> SOURCE EXCERPT:
Big Data 9 min read

Analyzing 1.4 Billion Google Ngram Records with Python, PyTubes, and NumPy

This article demonstrates how to download the 1.4‑billion‑row Google Books Ngram dataset, load it efficiently with the PyTubes library, use NumPy for aggregation and percentage calculations, and visualize word‑frequency trends such as Python, Pascal, and Perl over centuries.

Python Programming Learning Circle

Jul 17, 2021

Analyzing 1.4 Billion Google Ngram Records with Python, PyTubes, and NumPy

The Google Books Ngram dataset contains 1.43 billion 1‑gram records spanning from the 16th century to 2008, each line storing a word, its publication year, the number of occurrences, and the number of books containing the word. The data can be downloaded for free from the official Google Ngram page .

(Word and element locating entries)
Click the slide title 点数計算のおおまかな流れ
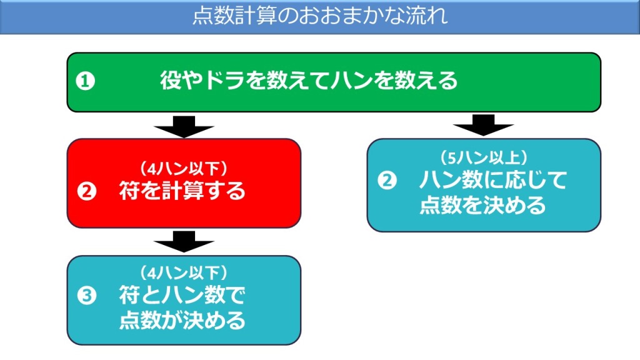coord(320,15)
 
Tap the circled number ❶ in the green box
coord(86,81)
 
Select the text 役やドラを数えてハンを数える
coord(309,81)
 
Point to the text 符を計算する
coord(182,191)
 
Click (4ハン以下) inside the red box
coord(183,168)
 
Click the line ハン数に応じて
coord(493,181)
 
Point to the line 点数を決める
coord(482,205)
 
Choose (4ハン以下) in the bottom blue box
coord(183,272)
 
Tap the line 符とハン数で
coord(182,295)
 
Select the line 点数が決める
coord(182,320)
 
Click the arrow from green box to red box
coord(184,126)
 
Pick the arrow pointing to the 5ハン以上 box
coord(483,125)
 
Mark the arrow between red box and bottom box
coord(184,241)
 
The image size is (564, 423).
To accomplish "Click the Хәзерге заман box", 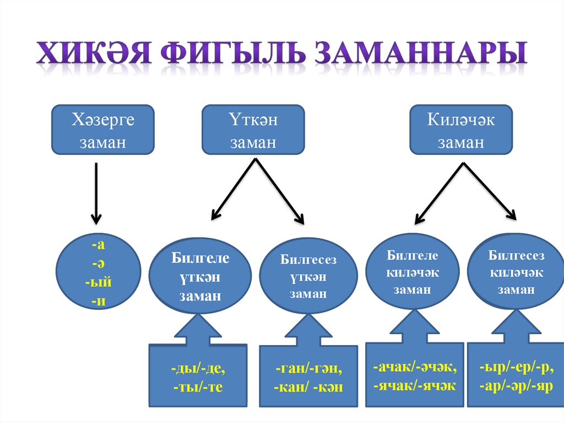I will [x=102, y=130].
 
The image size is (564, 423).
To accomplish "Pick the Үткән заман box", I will [x=253, y=130].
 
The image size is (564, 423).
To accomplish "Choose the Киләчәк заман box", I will [x=461, y=130].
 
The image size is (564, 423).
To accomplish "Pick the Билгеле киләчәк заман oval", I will [x=412, y=272].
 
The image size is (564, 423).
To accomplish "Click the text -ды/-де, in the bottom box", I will [x=198, y=368].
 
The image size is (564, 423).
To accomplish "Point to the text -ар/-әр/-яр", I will [x=516, y=385].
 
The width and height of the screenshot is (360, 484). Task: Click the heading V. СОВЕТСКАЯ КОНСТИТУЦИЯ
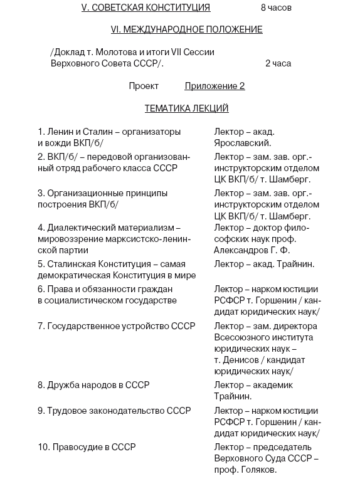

> WORK INSTRUCTIONS:
#1 Write out the passage of the Ngram article exactly, everything from "Big Data 9 min" down to "Ngram page .".
#2 For each statement, say yes or no depending on whether the Ngram article agrees with it, and quote the article's deciding words: (a) The dataset covers the period from the 16th century to 2008. (b) Access to the data requires a paid license. (c) The article uses pandas for aggregation and percentage calculations.
#3 According to the Ngram article, what four pieces of information does each line of the dataset store?
None of this involves the records.

> TASK-BY-TASK RESULTS:
#1
Big Data 9 min read

Analyzing 1.4 Billion Google Ngram Records with Python, PyTubes, and NumPy

This article demonstrates how to download the 1.4‑billion‑row Google Books Ngram dataset, load it efficiently with the PyTubes library, use NumPy for aggregation and percentage calculations, and visualize word‑frequency trends such as Python, Pascal, and Perl over centuries.

Python Programming Learning Circle

Jul 17, 2021

Analyzing 1.4 Billion Google Ngram Records with Python, PyTubes, and NumPy

The Google Books Ngram dataset contains 1.43 billion 1‑gram records spanning from the 16th century to 2008, each line storing a word, its publication year, the number of occurrences, and the number of books containing the word. The data can be downloaded for free from the official Google Ngram page .

#2
(a) Yes: "spanning from the 16th century to 2008"
(b) No: "The data can be downloaded for free from the official Google Ngram page"
(c) No: "use NumPy for aggregation and percentage calculations"

#3 Each line stores a word, its publication year, the number of occurrences, and the number of books containing the word.